◆ **Prompt**:
An exact copy of the listing is required, with its pictures removed.

___ Record extracts

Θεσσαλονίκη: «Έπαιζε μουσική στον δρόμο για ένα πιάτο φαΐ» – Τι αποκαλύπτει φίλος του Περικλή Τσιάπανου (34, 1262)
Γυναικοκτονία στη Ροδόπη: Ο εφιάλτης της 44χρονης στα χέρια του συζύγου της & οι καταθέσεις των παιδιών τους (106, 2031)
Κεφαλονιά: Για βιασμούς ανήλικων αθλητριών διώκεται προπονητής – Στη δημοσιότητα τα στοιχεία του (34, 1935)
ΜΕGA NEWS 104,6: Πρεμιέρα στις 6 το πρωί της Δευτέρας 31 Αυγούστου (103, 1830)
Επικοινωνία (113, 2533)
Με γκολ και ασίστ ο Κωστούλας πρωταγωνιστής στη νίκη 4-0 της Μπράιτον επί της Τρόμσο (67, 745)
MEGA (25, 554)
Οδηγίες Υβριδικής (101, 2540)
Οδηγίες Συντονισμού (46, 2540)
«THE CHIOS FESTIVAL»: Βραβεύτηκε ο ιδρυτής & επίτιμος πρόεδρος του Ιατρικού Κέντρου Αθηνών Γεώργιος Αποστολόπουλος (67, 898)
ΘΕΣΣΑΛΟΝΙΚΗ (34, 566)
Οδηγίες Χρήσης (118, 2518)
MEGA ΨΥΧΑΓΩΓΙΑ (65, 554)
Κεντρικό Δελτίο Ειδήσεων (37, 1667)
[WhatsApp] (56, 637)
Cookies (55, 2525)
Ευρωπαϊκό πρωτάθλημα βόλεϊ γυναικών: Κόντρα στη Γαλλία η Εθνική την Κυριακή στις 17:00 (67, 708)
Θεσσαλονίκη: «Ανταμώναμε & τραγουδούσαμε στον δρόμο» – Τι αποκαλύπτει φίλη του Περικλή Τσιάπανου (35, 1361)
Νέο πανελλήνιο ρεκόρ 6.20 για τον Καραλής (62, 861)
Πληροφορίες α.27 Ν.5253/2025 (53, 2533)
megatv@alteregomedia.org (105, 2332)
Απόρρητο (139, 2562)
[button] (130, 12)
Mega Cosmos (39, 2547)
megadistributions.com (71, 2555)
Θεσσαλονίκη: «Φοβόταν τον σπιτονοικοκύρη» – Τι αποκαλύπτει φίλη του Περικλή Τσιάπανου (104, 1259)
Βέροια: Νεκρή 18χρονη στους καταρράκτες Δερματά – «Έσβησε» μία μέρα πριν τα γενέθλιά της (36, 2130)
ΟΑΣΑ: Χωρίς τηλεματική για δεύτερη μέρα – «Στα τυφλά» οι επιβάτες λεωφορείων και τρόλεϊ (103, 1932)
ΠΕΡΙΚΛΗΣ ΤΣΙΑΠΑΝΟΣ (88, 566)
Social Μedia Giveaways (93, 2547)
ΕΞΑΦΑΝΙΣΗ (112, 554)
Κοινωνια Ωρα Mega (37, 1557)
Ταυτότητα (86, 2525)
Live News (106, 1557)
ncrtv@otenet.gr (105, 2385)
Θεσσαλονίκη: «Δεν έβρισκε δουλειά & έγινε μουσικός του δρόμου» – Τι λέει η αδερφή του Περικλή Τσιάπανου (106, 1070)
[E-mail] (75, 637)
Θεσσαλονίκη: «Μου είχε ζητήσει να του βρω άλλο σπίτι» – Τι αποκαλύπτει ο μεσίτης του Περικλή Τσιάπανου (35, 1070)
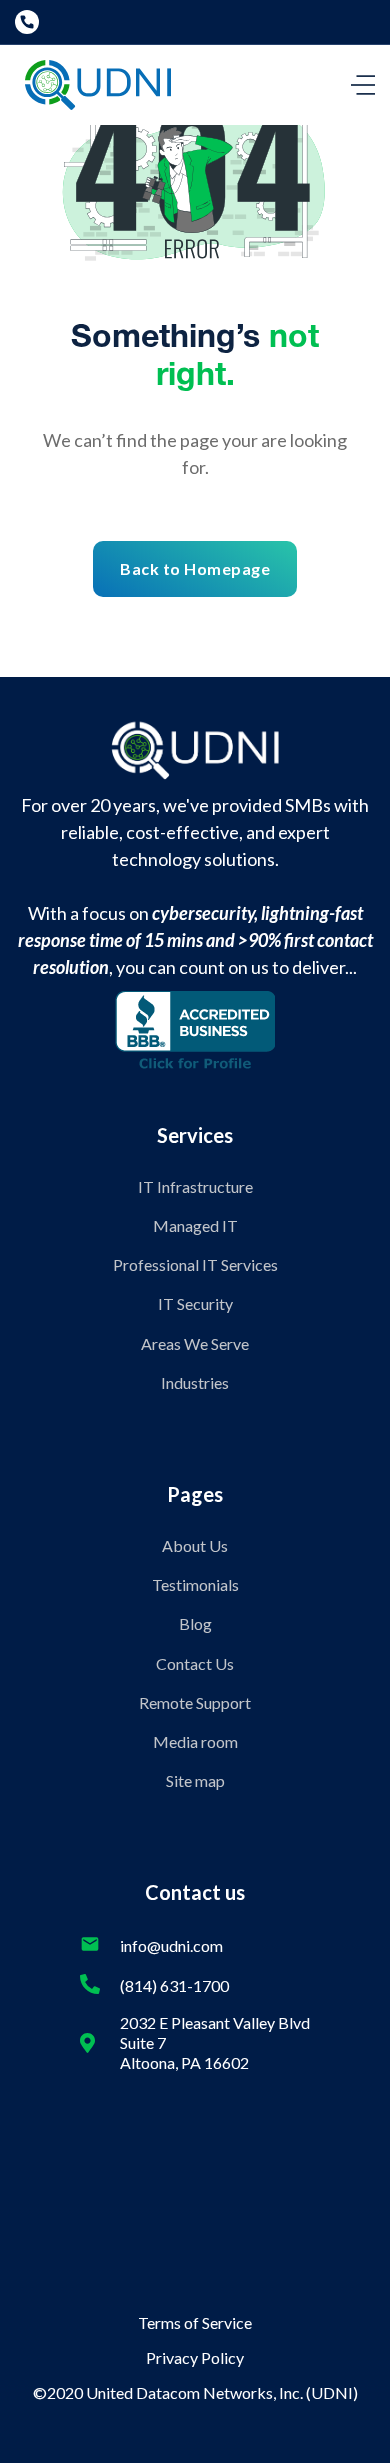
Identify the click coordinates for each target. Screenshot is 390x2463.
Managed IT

______

◆ **Written solution**:
Θεσσαλονίκη: «Έπαιζε μουσική στον δρόμο για ένα πιάτο φαΐ» – Τι αποκαλύπτει φίλος του Περικλή Τσιάπανου (34, 1262)
Γυναικοκτονία στη Ροδόπη: Ο εφιάλτης της 44χρονης στα χέρια του συζύγου της & οι καταθέσεις των παιδιών τους (106, 2031)
Κεφαλονιά: Για βιασμούς ανήλικων αθλητριών διώκεται προπονητής – Στη δημοσιότητα τα στοιχεία του (34, 1935)
ΜΕGA NEWS 104,6: Πρεμιέρα στις 6 το πρωί της Δευτέρας 31 Αυγούστου (103, 1830)
Επικοινωνία (113, 2533)
Με γκολ και ασίστ ο Κωστούλας πρωταγωνιστής στη νίκη 4-0 της Μπράιτον επί της Τρόμσο (67, 745)
MEGA (25, 554)
Οδηγίες Υβριδικής (101, 2540)
Οδηγίες Συντονισμού (46, 2540)
«THE CHIOS FESTIVAL»: Βραβεύτηκε ο ιδρυτής & επίτιμος πρόεδρος του Ιατρικού Κέντρου Αθηνών Γεώργιος Αποστολόπουλος (67, 898)
ΘΕΣΣΑΛΟΝΙΚΗ (34, 566)
Οδηγίες Χρήσης (118, 2518)
MEGA ΨΥΧΑΓΩΓΙΑ (65, 554)
Κεντρικό Δελτίο Ειδήσεων (37, 1667)
[WhatsApp] (56, 637)
Cookies (55, 2525)
Ευρωπαϊκό πρωτάθλημα βόλεϊ γυναικών: Κόντρα στη Γαλλία η Εθνική την Κυριακή στις 17:00 (67, 708)
Θεσσαλονίκη: «Ανταμώναμε & τραγουδούσαμε στον δρόμο» – Τι αποκαλύπτει φίλη του Περικλή Τσιάπανου (35, 1361)
Νέο πανελλήνιο ρεκόρ 6.20 για τον Καραλής (62, 861)
Πληροφορίες α.27 Ν.5253/2025 (53, 2533)
megatv@alteregomedia.org (105, 2332)
Απόρρητο (139, 2562)
[button] (130, 12)
Mega Cosmos (39, 2547)
megadistributions.com (71, 2555)
Θεσσαλονίκη: «Φοβόταν τον σπιτονοικοκύρη» – Τι αποκαλύπτει φίλη του Περικλή Τσιάπανου (104, 1259)
Βέροια: Νεκρή 18χρονη στους καταρράκτες Δερματά – «Έσβησε» μία μέρα πριν τα γενέθλιά της (36, 2130)
ΟΑΣΑ: Χωρίς τηλεματική για δεύτερη μέρα – «Στα τυφλά» οι επιβάτες λεωφορείων και τρόλεϊ (103, 1932)
ΠΕΡΙΚΛΗΣ ΤΣΙΑΠΑΝΟΣ (88, 566)
Social Μedia Giveaways (93, 2547)
ΕΞΑΦΑΝΙΣΗ (112, 554)
Κοινωνια Ωρα Mega (37, 1557)
Ταυτότητα (86, 2525)
Live News (106, 1557)
ncrtv@otenet.gr (105, 2385)
Θεσσαλονίκη: «Δεν έβρισκε δουλειά & έγινε μουσικός του δρόμου» – Τι λέει η αδερφή του Περικλή Τσιάπανου (106, 1070)
[E-mail] (75, 637)
Θεσσαλονίκη: «Μου είχε ζητήσει να του βρω άλλο σπίτι» – Τι αποκαλύπτει ο μεσίτης του Περικλή Τσιάπανου (35, 1070)
Identify the click coordinates for each target. Screenshot is 390x2463.
Managed IT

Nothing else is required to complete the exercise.